┏━━

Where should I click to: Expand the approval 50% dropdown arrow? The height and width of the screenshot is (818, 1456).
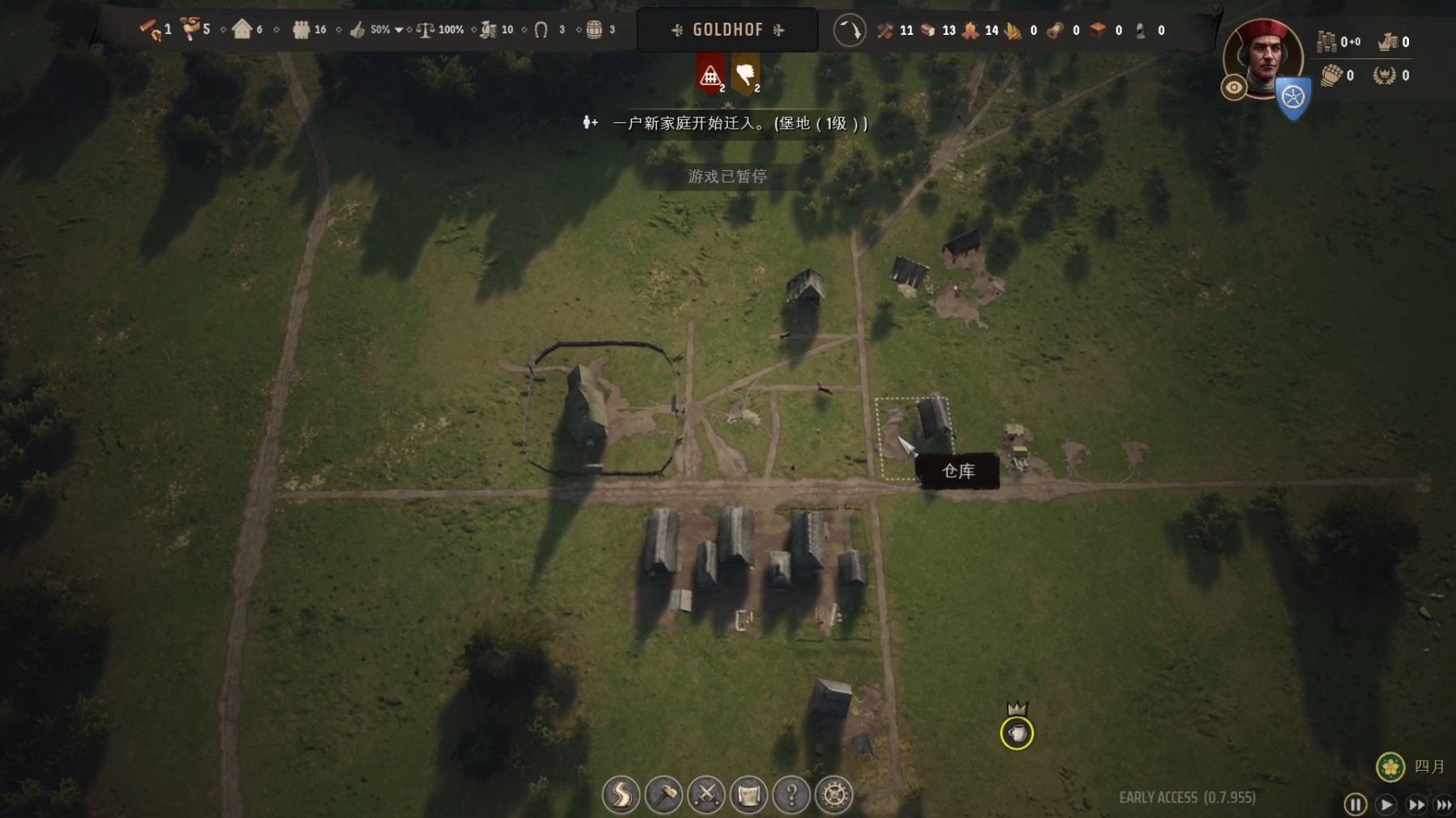[399, 30]
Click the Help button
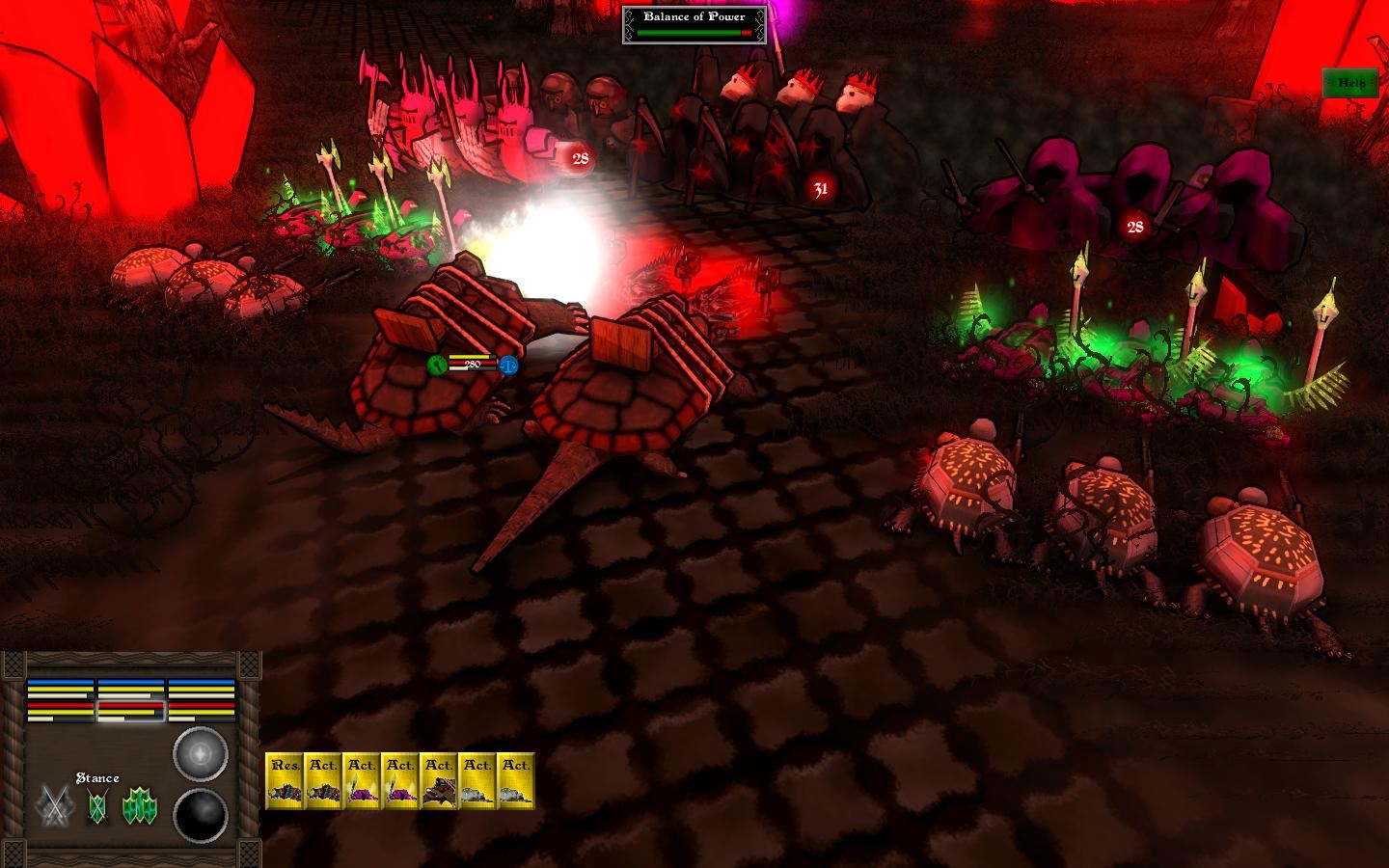 pyautogui.click(x=1352, y=84)
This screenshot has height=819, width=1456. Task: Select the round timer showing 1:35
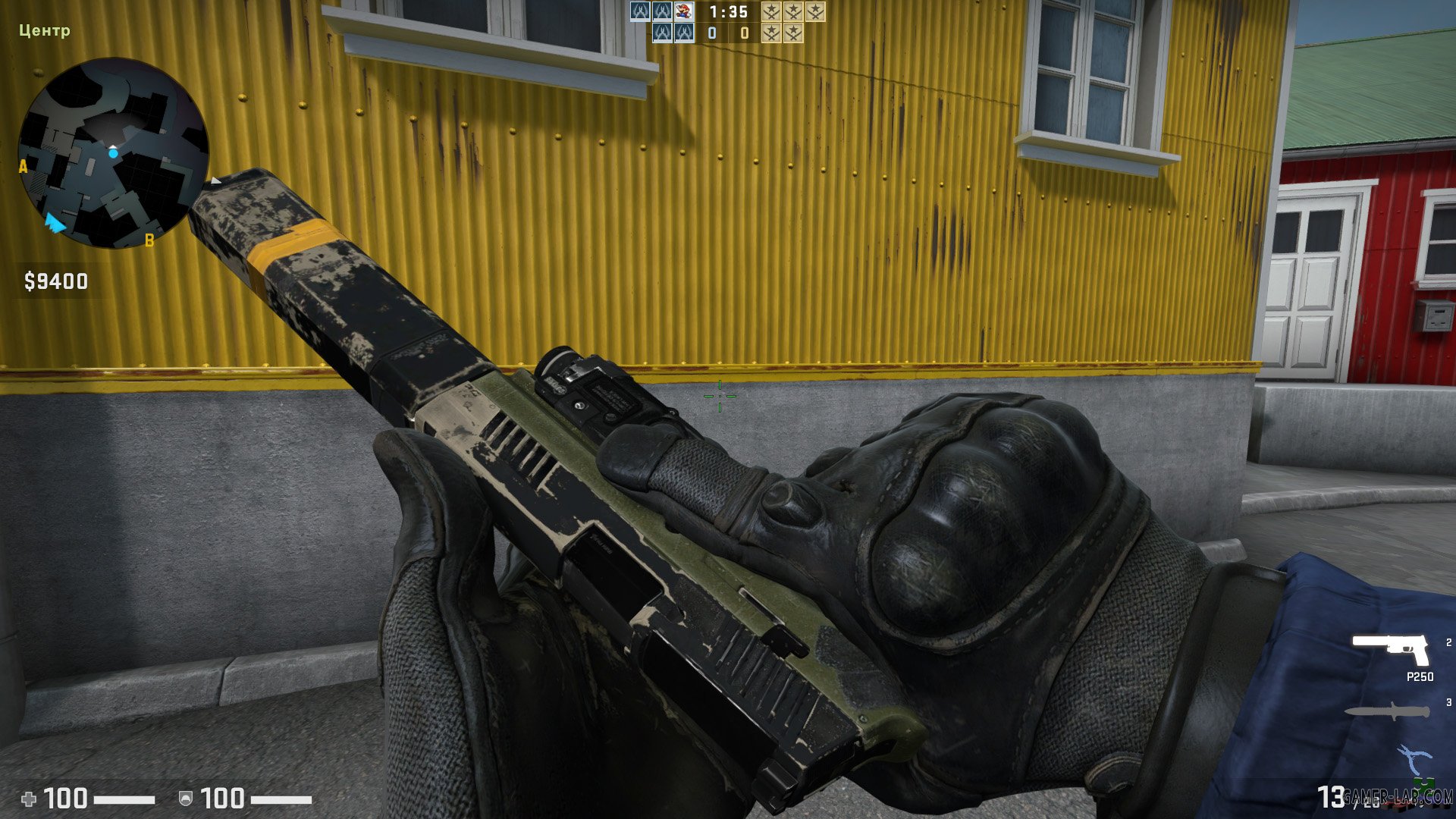pos(730,12)
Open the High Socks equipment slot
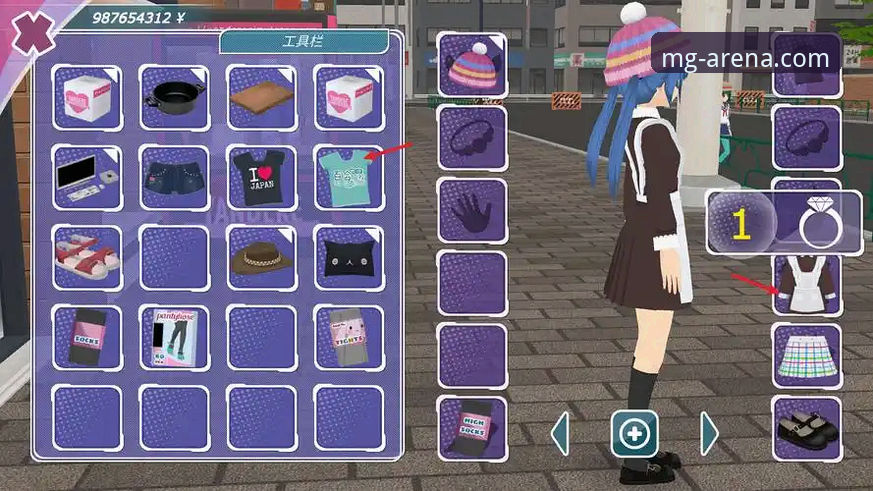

┗━━

● WHAT THIS TASK INVOLVES:
How many lines above contain the string "screenshot"? Case counts. Reply with the number only.

● RESULT FOR THIS TASK:
2